Game of the Year: Sam Houston State
Projected Starting Five:
G | 6-2 | So. | Charlotte, N.C.
G | 6-5 | Jr. | Houston, Texas
G | 6-4 | Sr. | Houston, Texas
F | 6-5 | Sr. | Nassau, Bahamas
C | 6-10 | Sr. | Westminster, MD.
Impact First-Year Player: Pedro Castro
Scoring points wasn’t a problem for Houston Baptist last season. And neither was it for the opposition. Out of 350 NCAA Division I teams, the Huskies ranked 350th in points allowed. That’s the main reason for their 4-25 record.
“There’s no doubt to anyone who watched us play last year, there’s no doubt to our coaching staff and guys on our roster who are returning, that we have to become a better defensive team,” Huskies head coach Ron Cottrell said. “I can’t put it any more plainly.
“We were not nearly the defensive team that we needed to be last year to be able to win games when it came crunch time. We could score points, we could hang with teams, but at the end of the day we did not get stops when we needed stops.”
The Huskies, who were 4-16 in the Southland, averaged 80.1 points in 2019-20, 11th in the nation. But it’s tough to win with a minus 13.8 scoring margin average. And the Huskies have to replace their best player Ian DuBose, who transferred to Wake Forest after leading the team in scoring, rebounding, assists and steals and making All-SLC second team.
Perhaps the return of several veterans, the return of two healthy players who missed considerable time with injuries, and the addition of six newcomers – three freshmen, three junior college transfers – will result in more wins.
Of a core group of returnees, 6-foot-5 Philip McKenzie is a jack-of-all-trades.

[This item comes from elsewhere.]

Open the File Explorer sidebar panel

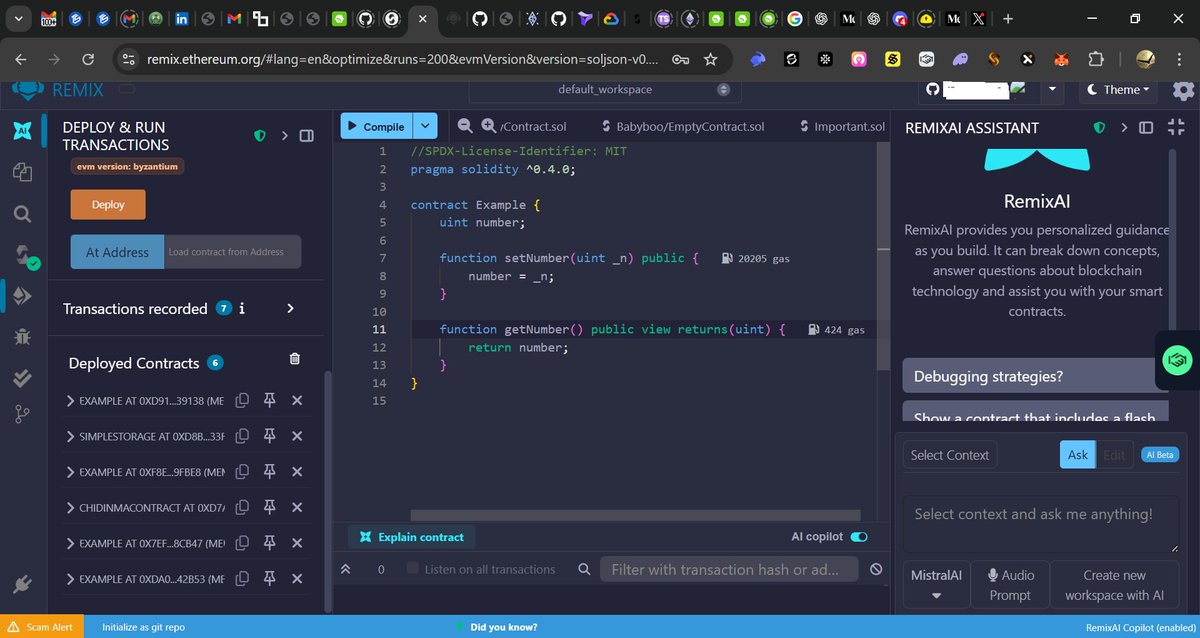22,172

The four-year player is a rebounding machine and good defensive player who Cottrell is counting on to be a steadying force. Multi-positional Ty Dalton is a swing man who can score, averaging 5.1 points, 3.3 rebounds and 2.4 assists. At 6-foot-10, 250 pounds, Ryan Gomes is a true post and brings mobility. Those three seniors are mainstays.
Myles Pierre started at point some last year, but he is battling freshman Jade Tse as the starter. Jason Thompson, 6-foot-7, played only four games before succumbing to an injury. He is as athletic as anybody on the team.

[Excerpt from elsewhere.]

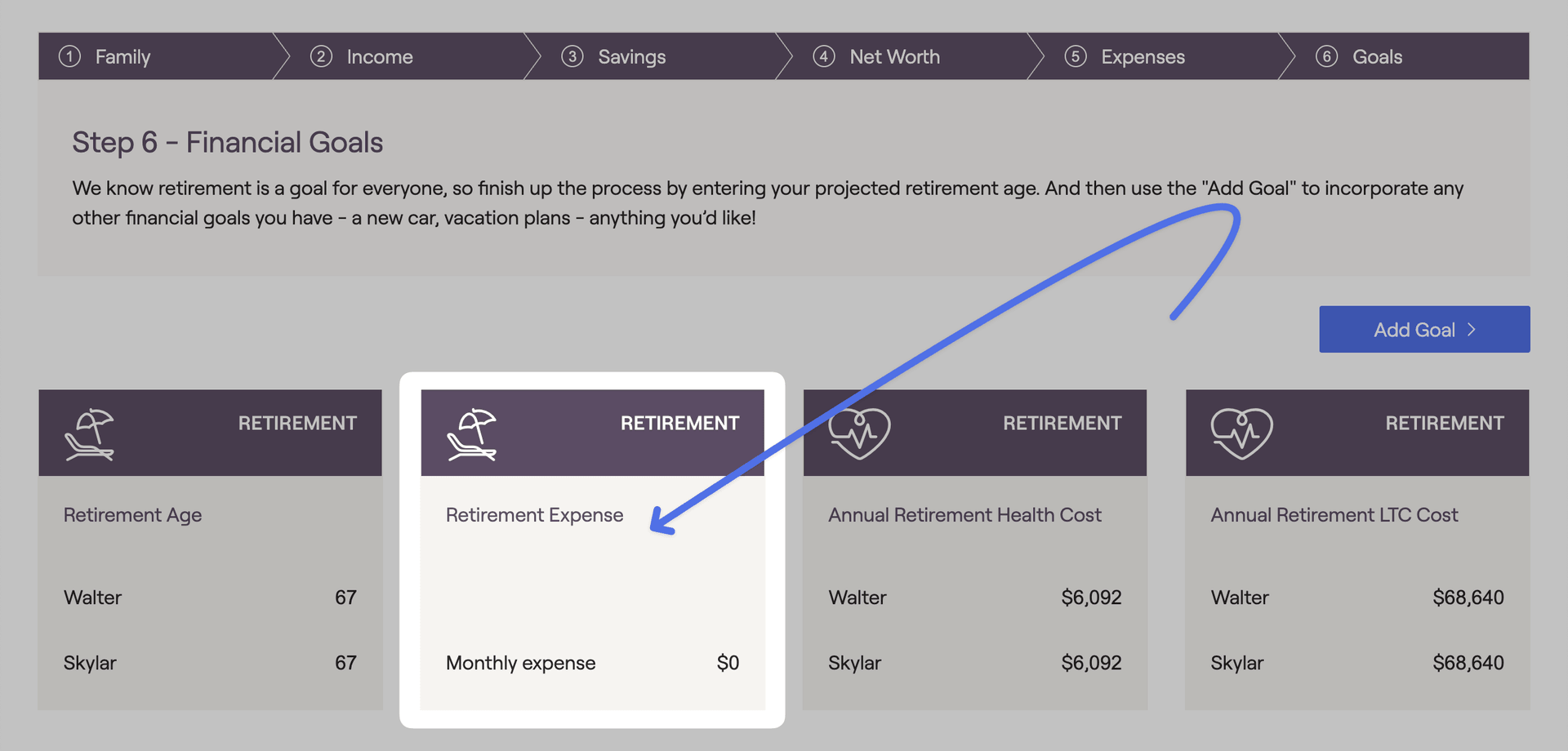Click the step 5 circled number icon

(x=1076, y=56)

Hunter Janacek did not play last season because of injury. If he plays up to his potential, he may be the team’s most valuable player. The 6-foot-5 junior put up solid numbers two years ago at Angelina College.

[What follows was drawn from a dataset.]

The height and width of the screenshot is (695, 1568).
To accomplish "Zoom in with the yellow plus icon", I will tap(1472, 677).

Of the newcomers, 6-foot-6 Pedro Castro is a player to keep an eye on. Castro is expected to do big things playing a variety of positions at guard or on the wing. He averaged 10.8 points and 6.8 rebounds at Blinn College last season. A 6-foot-6 wing, Darius Lee averaged 18.1 points and 9.1 rebounds in helping SUNY Sullivan Junior College to a 28-2 season.
HBU wants a change in its defensive philosophy, but the Huskies will still run a four-out, one-in set, and at a quick pace.
“Our style is not going to change that much,” Cottrell said. “Our DNA will always be, we want to push the ball and force the tempo, both offensively and defensively.”